FOR nearly ten years, HS2 has been a significant issue in this constituency. A number of my constituents are directly affected, with houses or businesses that are in or near the path of the line, and many more will be affected by the construction of the line and the disruption it will bring.
Throughout those nearly ten years, and through the four general election campaigns we have had in that time, I have expressed the view that there are decent arguments for a high speed rail network in the UK, but better ways to deliver it than HS2 as currently conceived. Specifically, I have argued that high speed rail lines should follow existing transport corridors, doing less environmental damage. I still think the same.

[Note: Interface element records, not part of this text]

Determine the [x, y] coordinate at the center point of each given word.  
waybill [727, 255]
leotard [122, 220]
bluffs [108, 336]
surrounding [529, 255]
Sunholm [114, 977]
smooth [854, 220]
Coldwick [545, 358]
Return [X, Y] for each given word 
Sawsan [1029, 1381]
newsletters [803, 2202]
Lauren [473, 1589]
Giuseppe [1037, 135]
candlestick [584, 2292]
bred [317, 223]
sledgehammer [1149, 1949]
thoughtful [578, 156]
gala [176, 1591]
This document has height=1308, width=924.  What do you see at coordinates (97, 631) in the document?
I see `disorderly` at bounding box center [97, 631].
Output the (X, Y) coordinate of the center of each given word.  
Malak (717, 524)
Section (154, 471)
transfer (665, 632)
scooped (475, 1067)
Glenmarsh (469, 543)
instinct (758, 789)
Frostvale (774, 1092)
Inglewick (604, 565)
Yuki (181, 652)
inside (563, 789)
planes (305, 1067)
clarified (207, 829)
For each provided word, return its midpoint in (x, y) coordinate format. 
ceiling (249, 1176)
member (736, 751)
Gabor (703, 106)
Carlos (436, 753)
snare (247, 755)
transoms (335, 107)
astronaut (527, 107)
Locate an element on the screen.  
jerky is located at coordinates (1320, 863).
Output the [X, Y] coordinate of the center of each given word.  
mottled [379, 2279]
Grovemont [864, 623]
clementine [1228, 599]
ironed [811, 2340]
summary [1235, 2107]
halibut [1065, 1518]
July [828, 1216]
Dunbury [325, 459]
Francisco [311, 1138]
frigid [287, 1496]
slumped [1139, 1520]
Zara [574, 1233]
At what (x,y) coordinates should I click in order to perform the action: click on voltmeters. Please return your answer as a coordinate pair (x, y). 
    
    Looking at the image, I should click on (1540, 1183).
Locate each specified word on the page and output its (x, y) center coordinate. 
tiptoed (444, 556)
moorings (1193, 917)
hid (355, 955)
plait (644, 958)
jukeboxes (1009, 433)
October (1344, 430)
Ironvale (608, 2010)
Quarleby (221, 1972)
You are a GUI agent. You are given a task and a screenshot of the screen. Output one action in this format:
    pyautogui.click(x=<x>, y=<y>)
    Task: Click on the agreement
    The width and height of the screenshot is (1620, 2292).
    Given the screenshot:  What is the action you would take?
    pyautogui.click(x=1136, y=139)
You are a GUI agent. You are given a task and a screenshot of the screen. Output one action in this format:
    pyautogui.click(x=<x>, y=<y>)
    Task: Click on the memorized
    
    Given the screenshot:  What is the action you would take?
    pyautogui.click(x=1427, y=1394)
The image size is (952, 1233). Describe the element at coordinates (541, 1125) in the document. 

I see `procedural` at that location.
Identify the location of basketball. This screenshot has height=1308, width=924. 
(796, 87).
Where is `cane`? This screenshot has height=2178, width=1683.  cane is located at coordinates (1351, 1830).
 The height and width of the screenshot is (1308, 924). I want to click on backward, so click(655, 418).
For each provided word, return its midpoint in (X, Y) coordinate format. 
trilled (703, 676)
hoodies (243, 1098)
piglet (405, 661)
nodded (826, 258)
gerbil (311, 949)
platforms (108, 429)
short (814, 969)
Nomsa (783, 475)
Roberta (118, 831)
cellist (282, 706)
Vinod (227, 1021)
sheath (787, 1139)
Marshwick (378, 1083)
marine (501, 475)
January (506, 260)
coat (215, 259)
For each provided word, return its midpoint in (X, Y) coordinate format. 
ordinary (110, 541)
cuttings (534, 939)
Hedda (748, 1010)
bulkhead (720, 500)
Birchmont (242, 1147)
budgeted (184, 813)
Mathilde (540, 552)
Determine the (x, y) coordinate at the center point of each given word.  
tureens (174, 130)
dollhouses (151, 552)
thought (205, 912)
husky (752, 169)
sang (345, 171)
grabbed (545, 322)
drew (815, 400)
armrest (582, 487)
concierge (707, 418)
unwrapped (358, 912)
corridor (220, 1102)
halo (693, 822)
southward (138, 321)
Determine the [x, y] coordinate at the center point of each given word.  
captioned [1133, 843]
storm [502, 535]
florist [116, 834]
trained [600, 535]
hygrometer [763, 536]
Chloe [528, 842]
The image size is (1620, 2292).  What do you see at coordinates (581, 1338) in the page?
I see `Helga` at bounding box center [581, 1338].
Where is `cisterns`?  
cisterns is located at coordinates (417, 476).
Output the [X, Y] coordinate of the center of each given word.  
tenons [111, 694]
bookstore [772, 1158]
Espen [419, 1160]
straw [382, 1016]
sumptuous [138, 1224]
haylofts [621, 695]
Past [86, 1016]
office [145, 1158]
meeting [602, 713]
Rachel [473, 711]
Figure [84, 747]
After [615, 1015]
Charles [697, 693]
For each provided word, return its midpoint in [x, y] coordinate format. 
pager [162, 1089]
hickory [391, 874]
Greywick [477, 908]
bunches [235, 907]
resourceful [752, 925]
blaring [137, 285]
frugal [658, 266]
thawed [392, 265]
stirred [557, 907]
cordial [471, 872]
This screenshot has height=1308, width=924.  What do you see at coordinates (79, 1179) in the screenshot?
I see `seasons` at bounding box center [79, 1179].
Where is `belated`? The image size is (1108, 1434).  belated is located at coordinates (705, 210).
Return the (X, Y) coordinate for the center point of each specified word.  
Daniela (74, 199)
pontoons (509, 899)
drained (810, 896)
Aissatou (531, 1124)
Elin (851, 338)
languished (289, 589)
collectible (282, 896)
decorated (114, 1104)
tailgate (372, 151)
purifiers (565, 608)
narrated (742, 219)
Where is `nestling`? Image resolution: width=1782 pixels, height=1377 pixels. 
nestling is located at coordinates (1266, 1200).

The rapidly escalating costs of HS2 made it sensible for the Government to review whether and how the project should proceed, and the review which was undertaken over the last few months gave me the opportunity to renew the arguments I have made before. I am sure this was not an easy decision for ministers to make, but it has been made. HS2 will proceed. Although this will come as a profound disappointment to many in this area, it will proceed largely because HS2 has always had much more support nationally, including in Parliament, than it has locally. As a result, whether we like it or not, the construction of HS2 will now be a fact of our lives for several years.
For almost all of the lifetime of the project, a large proportion of my casework has been assisting those seeking compensation from HS2 Ltd. This has too often been an unnecessarily difficult and protracted process and although some individual employees do their best to be compassionate and responsive, HS2 Ltd has shown itself to be, as a corporate entity, both chronically inefficient and institutionally callous. That must change as the project begins in earnest. HS2 Ltd must also communicate far better with all of us as construction begins and ensure its contractors do the same. To that end I have established a forum which brings together community and business representatives with HS2 Ltd and contractors on the project so we can highlight and resolve problems as they occur. Very considerable improvement needs to be made.
A project of this scale can only be disruptive, but disruption can be minimised with flexibility, care and adaptability. None of these things have characterised HS2 so far. I respect the views of those who will always believe HS2 is the wrong thing to do and is being done in the wrong place, and I share many of their opinions. But as an MP for a constituency in its path, I cannot simply leave it at that.
My responsibility must be to do all I can to lessen HS2’s impact on my constituents as it is built and that is what I intend to continue to do.